• **Activity**
Without pictures, repeat the lines of the entries from the one containing "Open the Social Media tab" through the last, both ends included, and nothing else.

[Records from a dataset]

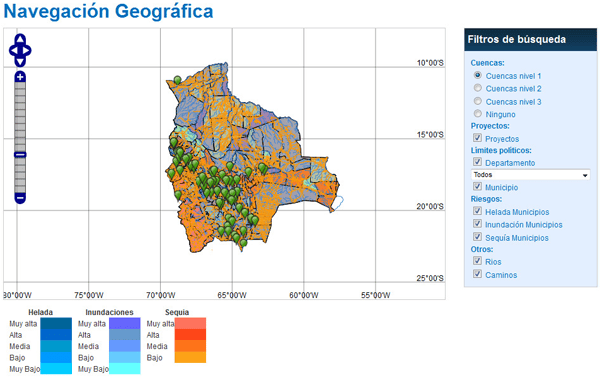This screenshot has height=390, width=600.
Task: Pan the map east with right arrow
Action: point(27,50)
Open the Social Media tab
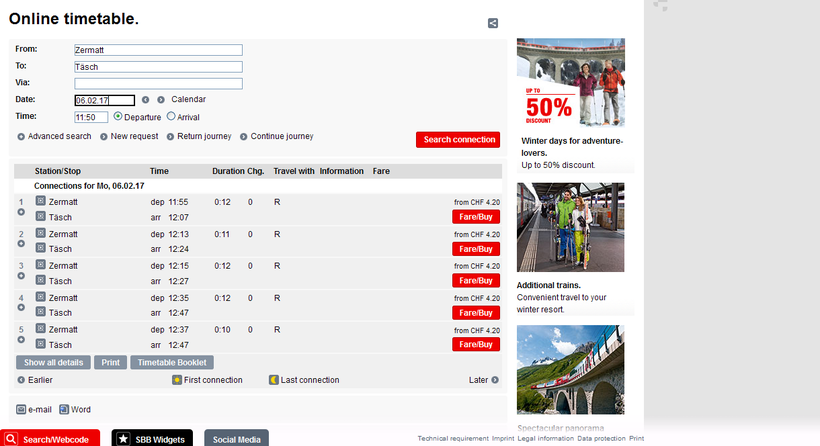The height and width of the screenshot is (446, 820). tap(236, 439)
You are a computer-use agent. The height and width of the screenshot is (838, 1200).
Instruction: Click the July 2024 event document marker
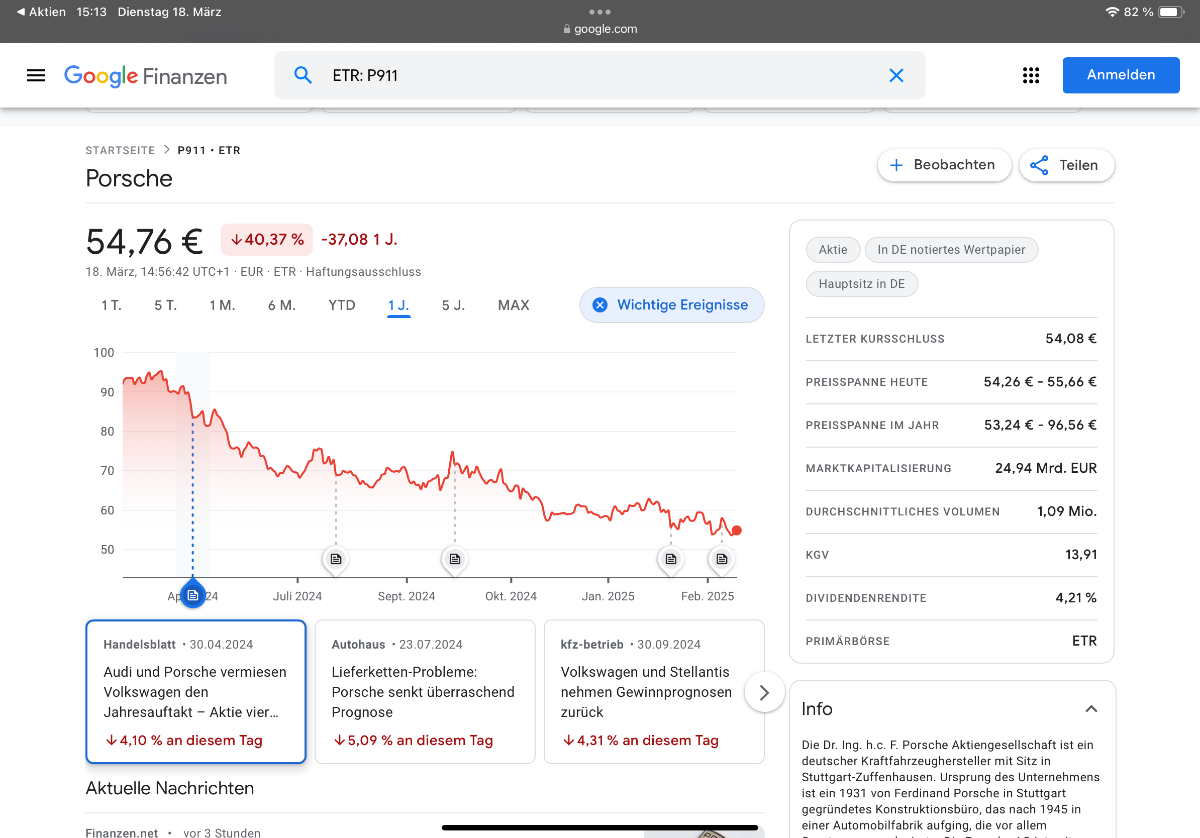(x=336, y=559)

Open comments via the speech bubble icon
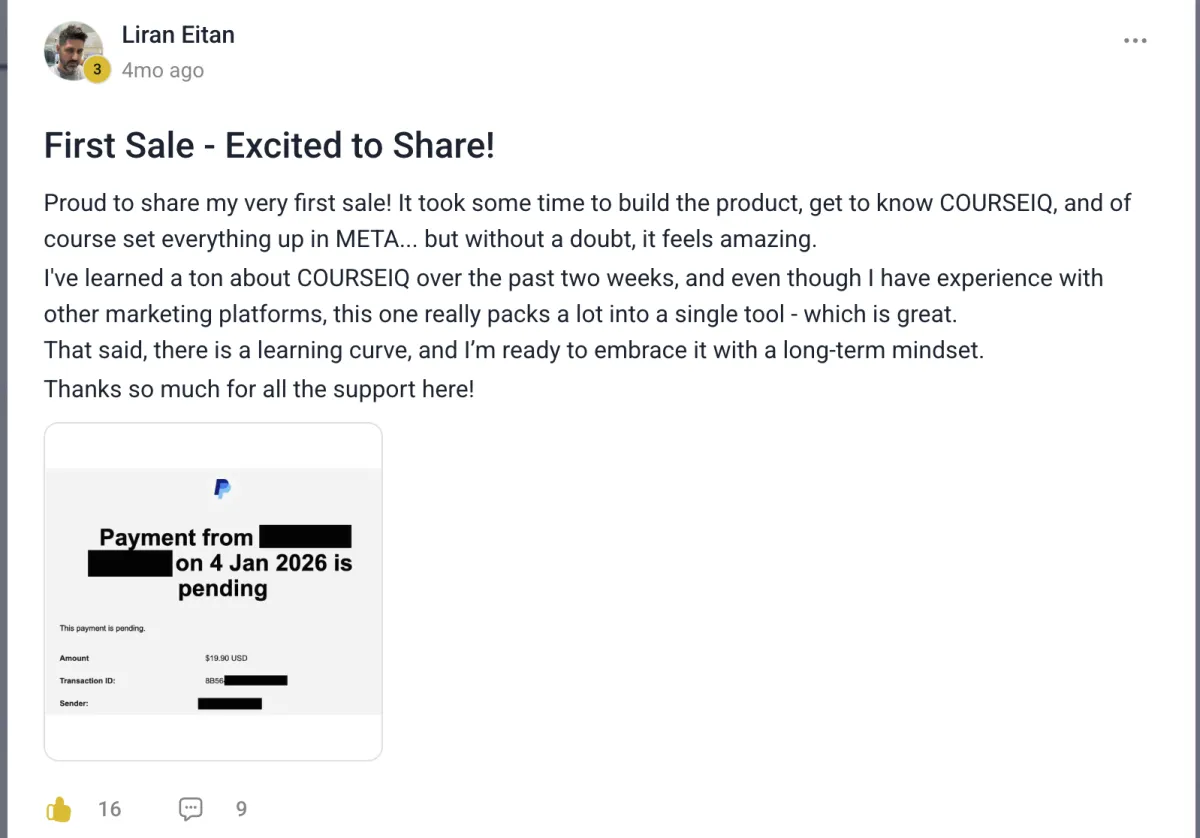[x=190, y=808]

• **Your solution**
Open the Social Media tab
The height and width of the screenshot is (446, 820). tap(236, 439)
You are a computer-use agent. The height and width of the screenshot is (838, 1200).
Instruction: Click the July 2024 event document marker
(x=336, y=559)

Open comments via the speech bubble icon
[x=190, y=808]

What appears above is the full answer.